Abstract

Background: Propofol combined with low doses of midazolam and a narcotic provides excellent endoscopic sedation (Gastrointest Endosc 2004; 59:795-803). This retrospective review was designed to evaluate the safety and feasibility of gastroenterologist-administered propofol for endoscopic sedation. Methods: We reviewed all EGDs and colonoscopies (CL) performed by one of three MDs in a single private practice between 1/2/03 and 10/30/04. All procedures performed with propofol sedation were included in this report. Monitoring for pulse, BP, SaO2 and TCO2 was performed in all cases. An initial small bolus of an opioid (50-75 mcg of fentanyl or 25-50 mg of meperidine) and midazolam (0.5-1 mg) was given, followed by a bolus of propofol (5-15 mg), as per protocol (Gastrointest Endosc 2003; 58:725-32). Additional boluses of propofol (5-15 mg) were administered as required throughout the procedure. All decisions about dosing of medication were made jointly by the nurse and endoscopist.
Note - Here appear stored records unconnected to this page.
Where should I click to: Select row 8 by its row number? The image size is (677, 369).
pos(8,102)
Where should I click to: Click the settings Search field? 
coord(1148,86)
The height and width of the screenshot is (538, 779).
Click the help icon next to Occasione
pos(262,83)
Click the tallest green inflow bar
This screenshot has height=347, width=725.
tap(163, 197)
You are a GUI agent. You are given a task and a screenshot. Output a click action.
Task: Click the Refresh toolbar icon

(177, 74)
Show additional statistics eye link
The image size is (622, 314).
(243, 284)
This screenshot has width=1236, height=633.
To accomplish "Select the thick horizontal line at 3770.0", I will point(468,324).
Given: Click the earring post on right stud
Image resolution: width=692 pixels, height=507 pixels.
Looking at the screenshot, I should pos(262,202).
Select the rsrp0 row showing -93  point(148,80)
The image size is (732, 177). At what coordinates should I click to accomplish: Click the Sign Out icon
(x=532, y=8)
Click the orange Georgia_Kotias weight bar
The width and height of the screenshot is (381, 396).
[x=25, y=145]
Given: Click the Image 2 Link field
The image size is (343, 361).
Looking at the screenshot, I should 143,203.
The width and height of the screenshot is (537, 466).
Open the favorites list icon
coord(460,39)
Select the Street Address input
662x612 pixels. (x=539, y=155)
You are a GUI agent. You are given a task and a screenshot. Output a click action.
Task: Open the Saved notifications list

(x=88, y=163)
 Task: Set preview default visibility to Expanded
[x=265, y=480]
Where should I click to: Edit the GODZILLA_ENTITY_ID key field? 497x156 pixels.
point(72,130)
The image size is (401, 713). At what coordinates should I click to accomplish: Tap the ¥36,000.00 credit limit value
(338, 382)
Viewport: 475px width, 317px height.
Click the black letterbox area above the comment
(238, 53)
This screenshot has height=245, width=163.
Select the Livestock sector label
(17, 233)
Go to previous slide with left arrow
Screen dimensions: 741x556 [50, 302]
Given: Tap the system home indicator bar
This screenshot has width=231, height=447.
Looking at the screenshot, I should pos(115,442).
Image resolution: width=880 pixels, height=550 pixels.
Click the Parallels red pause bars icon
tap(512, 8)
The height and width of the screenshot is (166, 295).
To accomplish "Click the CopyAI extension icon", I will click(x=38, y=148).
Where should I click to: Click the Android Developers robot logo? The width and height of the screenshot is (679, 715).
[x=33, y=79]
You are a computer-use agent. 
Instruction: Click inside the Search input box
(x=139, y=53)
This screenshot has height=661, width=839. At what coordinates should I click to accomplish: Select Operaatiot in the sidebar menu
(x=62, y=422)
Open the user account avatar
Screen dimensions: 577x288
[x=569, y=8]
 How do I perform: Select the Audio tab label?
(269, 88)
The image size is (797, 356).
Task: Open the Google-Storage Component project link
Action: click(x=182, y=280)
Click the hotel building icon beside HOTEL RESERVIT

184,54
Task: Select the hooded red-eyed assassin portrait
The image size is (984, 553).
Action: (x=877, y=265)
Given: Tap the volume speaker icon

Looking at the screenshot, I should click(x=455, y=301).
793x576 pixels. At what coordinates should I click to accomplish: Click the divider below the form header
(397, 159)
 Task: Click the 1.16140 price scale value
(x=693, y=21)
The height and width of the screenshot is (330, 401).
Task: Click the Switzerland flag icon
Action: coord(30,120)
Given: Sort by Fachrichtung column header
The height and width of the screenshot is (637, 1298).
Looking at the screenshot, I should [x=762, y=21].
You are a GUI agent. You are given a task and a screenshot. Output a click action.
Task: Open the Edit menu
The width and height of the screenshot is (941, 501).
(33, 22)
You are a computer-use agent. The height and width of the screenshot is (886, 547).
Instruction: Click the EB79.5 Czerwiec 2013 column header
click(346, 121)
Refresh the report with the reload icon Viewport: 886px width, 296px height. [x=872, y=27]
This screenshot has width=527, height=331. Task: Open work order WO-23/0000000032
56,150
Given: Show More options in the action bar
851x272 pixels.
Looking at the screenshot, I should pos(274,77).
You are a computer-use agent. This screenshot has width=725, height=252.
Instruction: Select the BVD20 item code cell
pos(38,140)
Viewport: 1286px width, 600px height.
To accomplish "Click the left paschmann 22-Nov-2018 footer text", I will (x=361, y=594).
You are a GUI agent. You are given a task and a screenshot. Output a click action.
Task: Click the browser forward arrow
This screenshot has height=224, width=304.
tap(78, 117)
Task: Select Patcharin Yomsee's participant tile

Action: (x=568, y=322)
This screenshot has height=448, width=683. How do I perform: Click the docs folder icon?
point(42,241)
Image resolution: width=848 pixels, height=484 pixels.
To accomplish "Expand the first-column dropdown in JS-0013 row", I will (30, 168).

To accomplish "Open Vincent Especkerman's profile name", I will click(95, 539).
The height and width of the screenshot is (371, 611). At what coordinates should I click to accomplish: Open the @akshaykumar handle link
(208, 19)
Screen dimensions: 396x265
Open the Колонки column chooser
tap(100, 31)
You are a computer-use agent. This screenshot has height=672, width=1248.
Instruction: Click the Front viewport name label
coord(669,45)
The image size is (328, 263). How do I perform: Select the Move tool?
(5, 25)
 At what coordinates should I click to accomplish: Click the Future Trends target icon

Data was retrieved from the practice's electronic database (Image Manager, Olympus Inc, Melville, NY) implemented 1/2/03, the nurses' medication log, personal interviews with nurses and MDs, and by review of all charts "flagged" by an AE. We defined AEs as: requirement of naloxone, flumazenil, or any other pharmacologic agent; use of mask ventilation or advanced airway support; aspiration; hospitalization; colonic perforation; death. Results: 4,213 endoscopic procedures were reviewed (EGD = 1,286, CL = 2,927). Mean patient age was 59 (range, 15-101 yrs). All patients were ASA class I-III. The drug doses (mean, range) during CL and EGD, respectively, were: propofol (mg) (99, 10-420) and (79, 5-330); midazolam (mg) (1, 0.5-3) and (1, 0.5-3.0); fentanyl (mcg) (74, 50-125) and (73, 50-100), and meperidine (mg) (45, 25-100) and (43, 12.5-75). Naloxone was administered to 1 patient for transient oxygen desaturation (<30 sec), and naloxone plus flumazenil was administered to a second patient for somnolence and transient oxygen desaturation (<30 sec). No patient required other pharmacologic intervention or airway support. We identified no cases of aspiration, hospitalization, or death. There were no colonic perforations. Conclusions: 1. Propofol, combined with small doses of a narcotic and midazolam, can be safely administered by gastroenterologists for endoscopic sedation, and 2. A well-trained sedation team is required to achieve comparable results.